Without monopoly power, a company’s practice of ensuring quality delivery services would draw only praise from free market economists.
Like the FTC, the Trump Department of Justice has also run up against the inexorable advance of technology and changed market behavior. The Justice Department won its case against Google a year and three months ago. The federal court found that Google had monopoly power in the market for “general search services” and “general search text ads,” with 89 percent and 88 percent market shares, respectively. The court entered its remedy last September, striking down Google’s pre-positioning its search engine on smart devices and requiring Google to share parts of its database with competitors.
Like Amazon and Facebook, changed conditions have intervened in the Google case — even in the year between the decisions on the merits and on remedies. The federal district judge, quoting the US Supreme Court in another case, admitted the need for “a healthy dose of judicial humility,” since “judges ‘are neither economic nor industry experts…’”
What has happened to the market of “general search services” over the last year is nothing short of revolutionary. Walmart now partners with ChatGPT to allow instant check-out directly from the artificial intelligence result. Other on-line retail platforms are likely to do the same, lest they drop a consumer between her receiving search results and executing a sale.
The ads placed on an AI platform should have been included in calculating the percentage of on-line advertising commanded by Google. What are companies like Perplexity and Copilot offering except search? At the time of the court’s Google opinion, however, they had not developed sufficiently to be included in the calculation of Google’s share of the search market.
The Meta decision is a strong warning to the Trump administration to change course. The FTC has not yet decided whether to appeal its loss.

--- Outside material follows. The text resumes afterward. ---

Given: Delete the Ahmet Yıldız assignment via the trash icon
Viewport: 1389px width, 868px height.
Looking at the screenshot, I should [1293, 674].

The FTC’s case against Amazon has another year before it goes to trial. The Google case is on appeal.
It is not too late. The Trump administration has an opportunity to update its economic and legal conclusions drawn from a technological and e-commerce market now fundamentally transformed.
Or the White House can continue an approach critical of American business favored by former President Joe Biden and, presumptively, soon to be suggested to Mayor-elect Mamdani by a member of his newly minted transition team, former FTC chair Lina Khan.
Tom Campbell was the Director of the Bureau of Competition, the antitrust arm of the Federal Trade Commission, during the Reagan Administration. He taught antitrust law for many years at Stanford Law School, where he was a tenured professor, and at the Fowler School of Law at Chapman University, where he also served as Dean of the Law School and Professor of Economics. He was also Dean of UC Berkeley’s Business School. He holds a Ph.D. in economics from the University of Chicago, and a J.D., magna cum laude, from Harvard. Campbell served five terms as a US Congressman from Silicon Valley, including being a member of the antitrust subcommittee of the House Judiciary Committee. Mr. Campbell is an antitrust advisor to NetChoice, a trade association focused on promoting free expression and free enterprise. NetChoice includes Google, Meta, and Amazon among its members. These views are Mr. Campbell’s own.